In its Judgement of 19 September 2005,[1] the Appeals Chamber affirmed Kamuhanda’s convictions for ordering genocide and extermination as a crime against humanity, as well as the sentences imposed by the Trial Chamber on 22 January 2004.[2] Subsequent to the Appeal Judgement, 1) one of the Prosecution’s witness in his case was found guilty on 4 December 2007 of giving false testimony under solemn declaration and contempt of the Tribunal and sentenced to nine months of imprisonment;[3] and 2) a former investigator in Kamuhanda’s Defence team, was convicted on 7 July 2009 of committing contempt of the Tribunal and sentenced to 10 months of imprisonment.[4]

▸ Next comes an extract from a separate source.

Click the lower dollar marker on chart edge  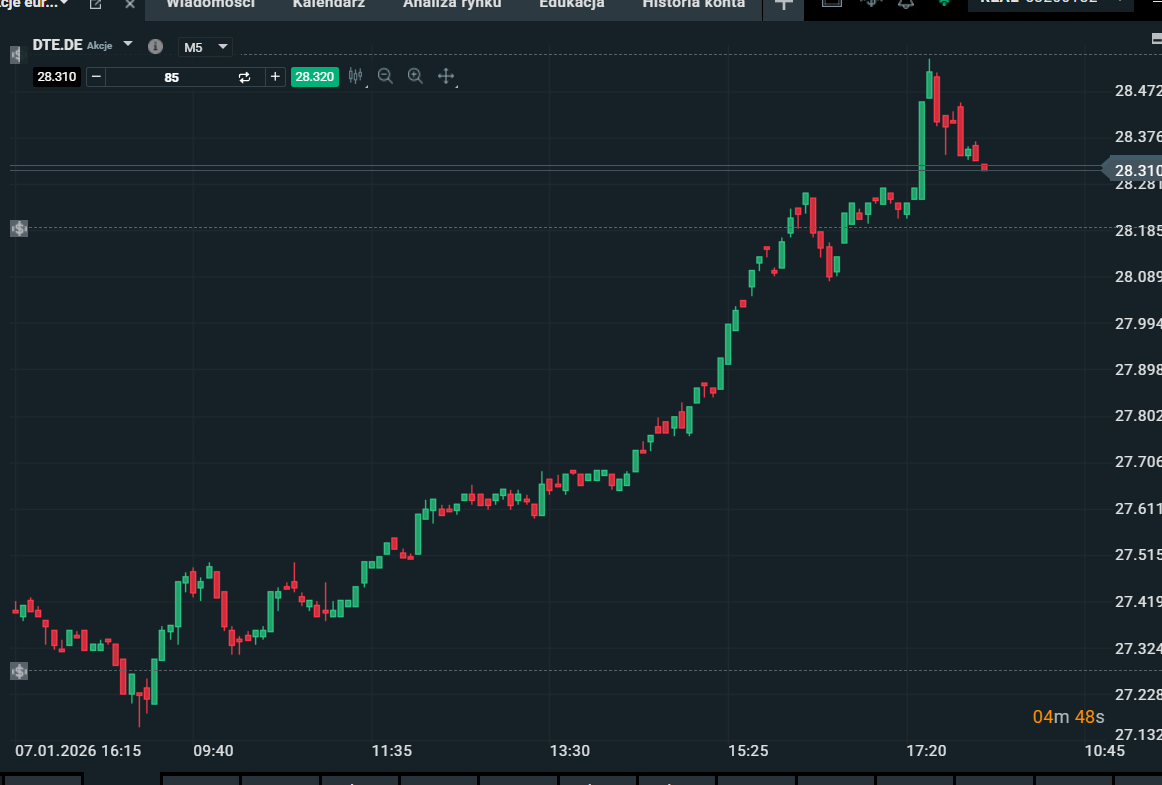pyautogui.click(x=19, y=671)
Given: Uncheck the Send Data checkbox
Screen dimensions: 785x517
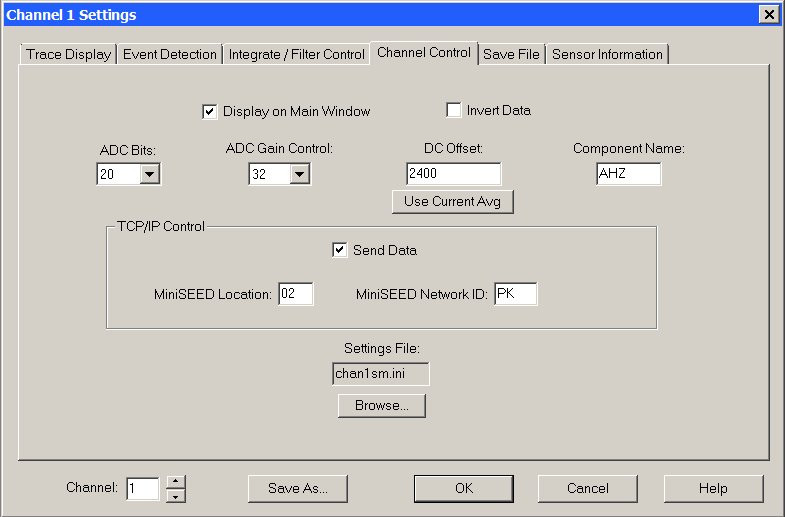Looking at the screenshot, I should tap(340, 250).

Finding that it was necessary in order to ensure the fairness of the proceedings at this preliminary examination stage, the Appeals Chamber granted Kamuhanda’s request for assigned legal assistant to determine whether a request for review is warranted and, if need be, to prepare such a request. The applicable law was recalled, specifying the possible forms of such legal assistance:

17. The Appeals Chamber recalls that as a matter of principle it is not for the Tribunal to assist a convicted person whose case has reached finality. It is only in exceptional circumstances that a convicted person will be granted legal assistance at the expense of the Tribunal after a final judgement has been rendered against him.[5] This type of legal assistance may take different forms, such as the assignment of a counsel or a legal assistant, where the convicted person is indigent. At the preliminary examination stage of a request for review, such assistance will be granted only if the Appeals Chamber deems it “necessary to ensure the fairness of the proceedings”.[6] This necessity is, to a great extent, assessed in light of the potential grounds for review put forward by the applicant.[7]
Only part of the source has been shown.